- Given records:

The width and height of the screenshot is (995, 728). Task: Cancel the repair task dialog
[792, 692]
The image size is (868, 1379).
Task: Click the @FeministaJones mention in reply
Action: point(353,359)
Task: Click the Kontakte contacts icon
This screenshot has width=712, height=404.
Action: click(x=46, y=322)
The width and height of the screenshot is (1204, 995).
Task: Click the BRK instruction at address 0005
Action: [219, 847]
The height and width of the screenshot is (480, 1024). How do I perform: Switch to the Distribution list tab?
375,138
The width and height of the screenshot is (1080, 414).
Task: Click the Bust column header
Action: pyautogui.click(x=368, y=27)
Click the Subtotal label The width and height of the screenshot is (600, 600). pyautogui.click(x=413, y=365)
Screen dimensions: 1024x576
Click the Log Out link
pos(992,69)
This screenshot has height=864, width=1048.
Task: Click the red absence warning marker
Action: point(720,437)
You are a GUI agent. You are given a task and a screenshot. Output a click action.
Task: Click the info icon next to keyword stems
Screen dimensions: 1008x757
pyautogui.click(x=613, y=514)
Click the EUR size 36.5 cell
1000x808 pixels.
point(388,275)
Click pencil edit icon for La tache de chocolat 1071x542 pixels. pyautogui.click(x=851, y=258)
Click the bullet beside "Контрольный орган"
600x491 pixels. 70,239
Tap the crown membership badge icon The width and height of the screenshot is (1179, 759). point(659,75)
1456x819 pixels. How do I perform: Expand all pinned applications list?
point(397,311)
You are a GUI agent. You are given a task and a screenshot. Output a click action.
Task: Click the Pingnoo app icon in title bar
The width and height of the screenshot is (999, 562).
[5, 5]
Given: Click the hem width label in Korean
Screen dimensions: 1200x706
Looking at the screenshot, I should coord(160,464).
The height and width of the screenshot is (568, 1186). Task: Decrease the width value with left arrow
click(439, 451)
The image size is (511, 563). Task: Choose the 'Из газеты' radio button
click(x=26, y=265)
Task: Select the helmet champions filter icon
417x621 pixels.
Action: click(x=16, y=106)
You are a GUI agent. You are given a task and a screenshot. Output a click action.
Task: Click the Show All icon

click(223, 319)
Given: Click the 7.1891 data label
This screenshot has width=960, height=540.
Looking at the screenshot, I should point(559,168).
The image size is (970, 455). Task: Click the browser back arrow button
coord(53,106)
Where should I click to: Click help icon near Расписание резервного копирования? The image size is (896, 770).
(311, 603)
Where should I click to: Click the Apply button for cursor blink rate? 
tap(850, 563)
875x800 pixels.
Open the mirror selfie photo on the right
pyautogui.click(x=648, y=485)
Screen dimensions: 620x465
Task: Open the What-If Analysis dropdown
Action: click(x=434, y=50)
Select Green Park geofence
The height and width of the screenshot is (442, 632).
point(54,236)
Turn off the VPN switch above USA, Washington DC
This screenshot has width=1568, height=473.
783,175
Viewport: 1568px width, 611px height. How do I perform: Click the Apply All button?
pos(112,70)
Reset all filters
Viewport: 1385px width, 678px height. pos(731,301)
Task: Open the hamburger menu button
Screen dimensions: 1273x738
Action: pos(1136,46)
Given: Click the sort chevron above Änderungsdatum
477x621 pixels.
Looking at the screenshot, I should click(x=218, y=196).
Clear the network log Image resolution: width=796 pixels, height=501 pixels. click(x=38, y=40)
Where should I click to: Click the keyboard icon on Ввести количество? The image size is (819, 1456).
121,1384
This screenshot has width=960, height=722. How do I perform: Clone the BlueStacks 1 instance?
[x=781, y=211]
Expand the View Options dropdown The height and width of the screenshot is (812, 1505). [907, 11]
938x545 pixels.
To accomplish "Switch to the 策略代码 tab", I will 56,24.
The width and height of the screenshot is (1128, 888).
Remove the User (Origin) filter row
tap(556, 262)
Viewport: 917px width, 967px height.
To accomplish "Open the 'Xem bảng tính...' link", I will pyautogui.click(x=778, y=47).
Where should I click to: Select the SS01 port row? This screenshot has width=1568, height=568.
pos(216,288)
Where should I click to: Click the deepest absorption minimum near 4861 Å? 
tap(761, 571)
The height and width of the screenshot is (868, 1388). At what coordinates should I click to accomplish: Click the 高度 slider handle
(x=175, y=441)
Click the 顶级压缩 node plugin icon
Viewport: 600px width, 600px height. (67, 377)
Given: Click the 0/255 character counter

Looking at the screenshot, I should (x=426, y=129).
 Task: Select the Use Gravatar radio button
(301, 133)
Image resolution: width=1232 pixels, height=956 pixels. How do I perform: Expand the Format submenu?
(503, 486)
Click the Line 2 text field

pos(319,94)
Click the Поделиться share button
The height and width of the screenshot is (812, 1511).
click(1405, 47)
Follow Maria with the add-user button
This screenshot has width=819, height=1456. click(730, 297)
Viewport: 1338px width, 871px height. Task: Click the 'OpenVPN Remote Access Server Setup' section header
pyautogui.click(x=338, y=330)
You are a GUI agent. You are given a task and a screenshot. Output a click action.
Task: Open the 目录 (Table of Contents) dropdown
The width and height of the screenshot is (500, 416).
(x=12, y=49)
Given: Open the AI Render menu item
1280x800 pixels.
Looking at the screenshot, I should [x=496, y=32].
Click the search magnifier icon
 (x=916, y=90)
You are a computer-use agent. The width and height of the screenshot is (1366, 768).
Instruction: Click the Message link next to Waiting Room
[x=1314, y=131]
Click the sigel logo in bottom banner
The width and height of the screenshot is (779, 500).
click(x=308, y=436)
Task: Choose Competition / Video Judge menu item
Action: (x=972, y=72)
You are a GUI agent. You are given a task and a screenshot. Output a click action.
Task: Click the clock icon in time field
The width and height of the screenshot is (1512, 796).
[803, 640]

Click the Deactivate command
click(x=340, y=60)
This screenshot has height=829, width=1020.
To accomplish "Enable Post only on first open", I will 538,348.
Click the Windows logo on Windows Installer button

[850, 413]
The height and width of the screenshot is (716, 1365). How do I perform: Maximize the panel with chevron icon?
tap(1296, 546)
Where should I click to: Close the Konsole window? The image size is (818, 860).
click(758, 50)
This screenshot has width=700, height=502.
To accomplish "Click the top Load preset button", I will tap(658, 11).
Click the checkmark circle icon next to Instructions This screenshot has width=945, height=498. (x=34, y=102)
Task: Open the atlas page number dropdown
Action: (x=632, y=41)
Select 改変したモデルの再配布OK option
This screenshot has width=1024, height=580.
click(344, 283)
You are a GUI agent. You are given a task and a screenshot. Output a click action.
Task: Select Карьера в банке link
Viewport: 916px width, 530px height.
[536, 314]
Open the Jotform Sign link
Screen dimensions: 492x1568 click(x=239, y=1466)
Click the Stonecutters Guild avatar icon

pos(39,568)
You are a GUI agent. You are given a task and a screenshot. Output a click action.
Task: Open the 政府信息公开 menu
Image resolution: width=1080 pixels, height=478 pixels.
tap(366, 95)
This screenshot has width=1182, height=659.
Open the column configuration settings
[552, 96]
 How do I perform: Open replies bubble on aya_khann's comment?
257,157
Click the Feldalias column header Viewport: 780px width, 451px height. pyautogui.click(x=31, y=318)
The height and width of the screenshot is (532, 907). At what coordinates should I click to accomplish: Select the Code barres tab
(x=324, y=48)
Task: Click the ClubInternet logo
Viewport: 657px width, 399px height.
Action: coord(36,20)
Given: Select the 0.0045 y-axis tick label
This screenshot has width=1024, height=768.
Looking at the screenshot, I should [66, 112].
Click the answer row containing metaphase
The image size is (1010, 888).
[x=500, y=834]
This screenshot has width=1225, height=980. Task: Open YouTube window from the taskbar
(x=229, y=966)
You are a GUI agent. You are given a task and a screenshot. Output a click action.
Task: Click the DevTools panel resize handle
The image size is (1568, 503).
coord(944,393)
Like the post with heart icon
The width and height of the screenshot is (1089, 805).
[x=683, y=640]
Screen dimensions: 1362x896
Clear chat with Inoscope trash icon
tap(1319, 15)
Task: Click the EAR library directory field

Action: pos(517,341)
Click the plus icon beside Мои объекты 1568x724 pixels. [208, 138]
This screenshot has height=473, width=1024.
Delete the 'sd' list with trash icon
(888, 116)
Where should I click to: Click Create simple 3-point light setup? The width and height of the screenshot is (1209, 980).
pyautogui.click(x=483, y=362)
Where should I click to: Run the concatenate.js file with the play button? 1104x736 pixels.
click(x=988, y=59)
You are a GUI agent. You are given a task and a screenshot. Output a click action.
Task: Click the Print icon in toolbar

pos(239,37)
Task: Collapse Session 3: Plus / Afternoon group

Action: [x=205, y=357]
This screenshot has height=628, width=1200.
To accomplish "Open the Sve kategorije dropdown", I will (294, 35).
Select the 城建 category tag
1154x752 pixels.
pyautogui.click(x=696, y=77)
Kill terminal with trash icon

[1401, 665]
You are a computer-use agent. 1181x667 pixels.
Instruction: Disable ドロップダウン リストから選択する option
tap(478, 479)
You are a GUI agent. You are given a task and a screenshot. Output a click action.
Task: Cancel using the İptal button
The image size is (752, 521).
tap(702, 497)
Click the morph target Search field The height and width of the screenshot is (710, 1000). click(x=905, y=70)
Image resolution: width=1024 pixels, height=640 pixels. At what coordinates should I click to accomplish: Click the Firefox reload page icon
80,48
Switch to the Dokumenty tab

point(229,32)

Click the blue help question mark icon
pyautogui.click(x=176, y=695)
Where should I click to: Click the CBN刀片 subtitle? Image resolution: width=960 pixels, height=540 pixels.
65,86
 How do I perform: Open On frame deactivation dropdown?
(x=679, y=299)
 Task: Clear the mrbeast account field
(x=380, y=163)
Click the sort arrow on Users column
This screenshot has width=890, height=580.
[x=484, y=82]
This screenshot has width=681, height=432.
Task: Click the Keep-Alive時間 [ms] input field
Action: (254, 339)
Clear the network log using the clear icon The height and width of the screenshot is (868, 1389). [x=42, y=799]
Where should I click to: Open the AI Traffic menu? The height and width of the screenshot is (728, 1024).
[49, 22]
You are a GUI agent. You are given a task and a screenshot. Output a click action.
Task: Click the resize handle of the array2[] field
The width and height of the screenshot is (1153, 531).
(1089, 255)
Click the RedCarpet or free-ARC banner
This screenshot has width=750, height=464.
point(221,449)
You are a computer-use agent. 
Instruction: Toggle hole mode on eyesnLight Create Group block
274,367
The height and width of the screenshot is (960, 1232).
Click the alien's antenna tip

- Exercise: The expected output is the lines from the one holding "Task: Click the resize" through the last line of the data, exactly as they appear, with nothing before or after.

- Exercise answer:
Task: Click the resize handle of the array2[] field
The width and height of the screenshot is (1153, 531).
(1089, 255)
Click the RedCarpet or free-ARC banner
This screenshot has width=750, height=464.
point(221,449)
You are a computer-use agent. 
Instruction: Toggle hole mode on eyesnLight Create Group block
274,367
The height and width of the screenshot is (960, 1232).
Click the alien's antenna tip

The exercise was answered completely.